Welcome to life post-covid! The only beautiful thing to come out of the pandemic is the shift in workplace dynamics – location, expectations, video call etiquette and flexibility.
As remote workplaces have quickly become the norm, so has the change in business arrangements. Being a self-employed contractor means you have the ability to structure your week as much or as little as you need to.
To accommodate unexpected interruptions (like illness or injury), giving yourself some breathing space in your turnaround times and some flexibility in your working hours is a great idea.
We appreciate this isn’t possible for all client types. And that is the beauty of working as a VA – you get to choose your clients!
Your ideal client and your target market can be based on a multitude of factors, for example:
- your experience
- your availability
- your goals
- your desire to try something new or upskill
- your client’s care factor about you continuing to work while your kids are at home sick
- your desire to take time off instead of trying to work while your kids are at home sick
- and, of course, your financial needs
Remember – your ideal client isn’t fixed and can change with the seasons of your life!
Your idea to work on agreed weekly tasks so that you have the flexibility to get them done any time within each week is a great idea, and we’ve included it below in our examples of common VA working arrangements that provide flexibility:
Job sharing – two VAs and one client
This can work really well and provides a ‘point of difference’ in your service offering. Of course, you’ll need to find a VA with the same work ethic, values and standards as your own to feel confident in sharing a role. In this scenario, your client essentially gets a ‘2 for 1’ deal, and you get back up. Both VAs work in the same way, follow identical systems/processes, have excellent lines of communication and offer each other a flexible working arrangement.
For example, VA #1 could work Monday, Tuesday and Wednesday AM with a scheduled ‘handover’ at midday on Wednesday when VA#2 would take over Wednesday PM, Thursday and Friday.
This is an excellent arrangement and means there’s someone to ‘step into’ your shoes when the unexpected happens.
Minimum and maximum turnaround times
A great way to build work into your own schedule is to take on the nitty-gritty time-consuming tasks that business owners need done, that usually don’t have the pressure of a short deadline.

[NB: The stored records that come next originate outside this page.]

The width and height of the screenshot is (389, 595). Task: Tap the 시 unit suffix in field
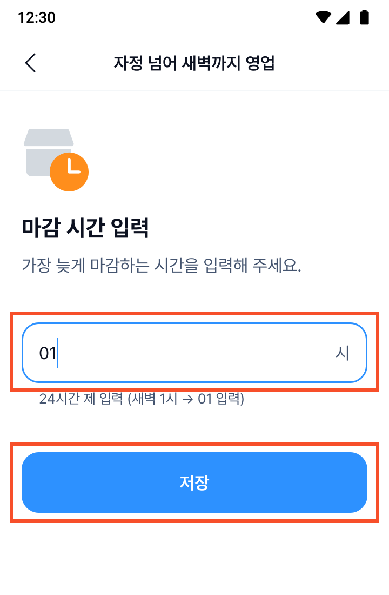coord(343,353)
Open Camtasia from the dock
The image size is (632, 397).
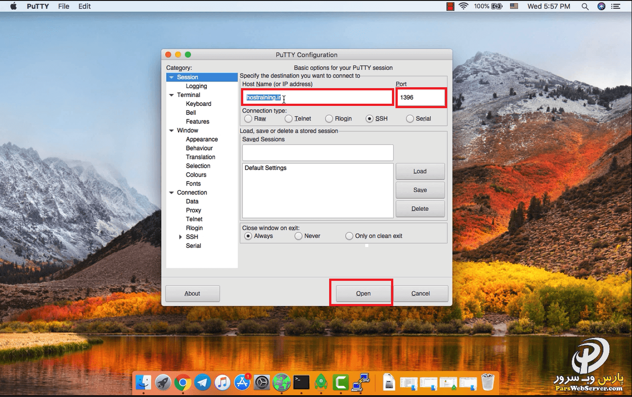[341, 382]
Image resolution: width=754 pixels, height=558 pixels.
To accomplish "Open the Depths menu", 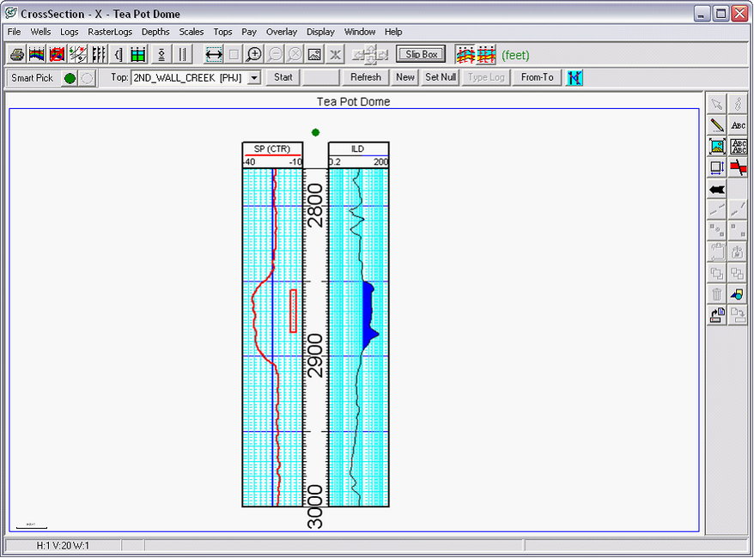I will click(155, 32).
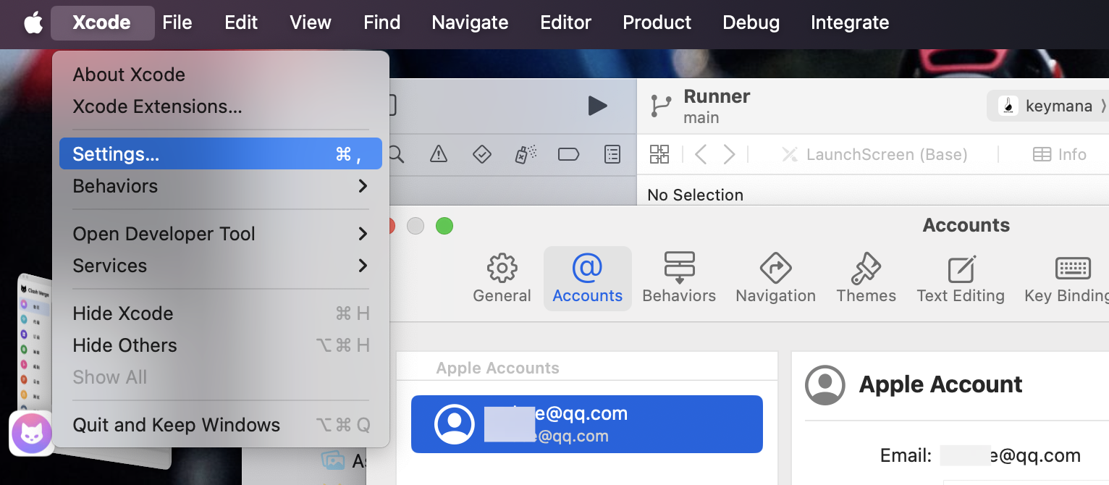Select the qq.com Apple account row
This screenshot has height=485, width=1109.
coord(586,424)
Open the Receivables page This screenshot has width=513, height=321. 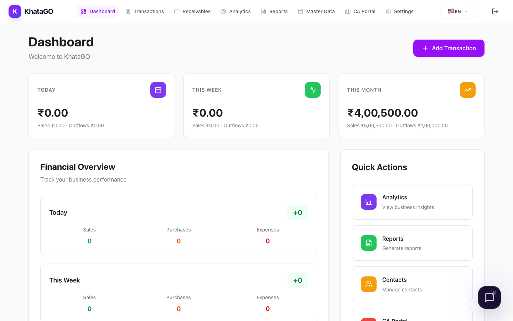click(x=192, y=11)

This includes (and is only limited by your imagination!) data entry, word processing, spreadsheet creation, graphic design, website creation or maintenance – any task that doesn’t require a timely response.
In this scenario, your client would allocate tasks, and you would work on them in your own time after providing your client with a minimum and maximum turnaround time.
It’s up to you to turn away the work that requires you to work to deadlines you can’t guarantee will be met. Feel free to send them to the VA Lead Network to find an alternative VA!
These are bulky assignments, usually requiring multiple tasks to be completed and handed over as one.
Projects can be broken down into ‘chunks’ or ‘stages’ that come together over time to complete a larger project.
Similar to providing minimum/maximum turnaround times for single tasks, you would allocate a larger timeframe to hand over each ‘chunk’ as it’s completed. For example, as a social media manager, you may be engaged to create a 3, 6 or 12-month schedule… The project could be broken down into projection/planning, content creation, drafts for review/edit in bulk, and final handover.
This could open the door to further engagement by offering implementation/scheduling, ongoing management and reporting, continuous planning or marketing support. If you wanted to keep your flexibility by limiting your offering, you could align yourself with a VA who provides the “next steps” (find them here) and sell yourself as a VA with “connections”.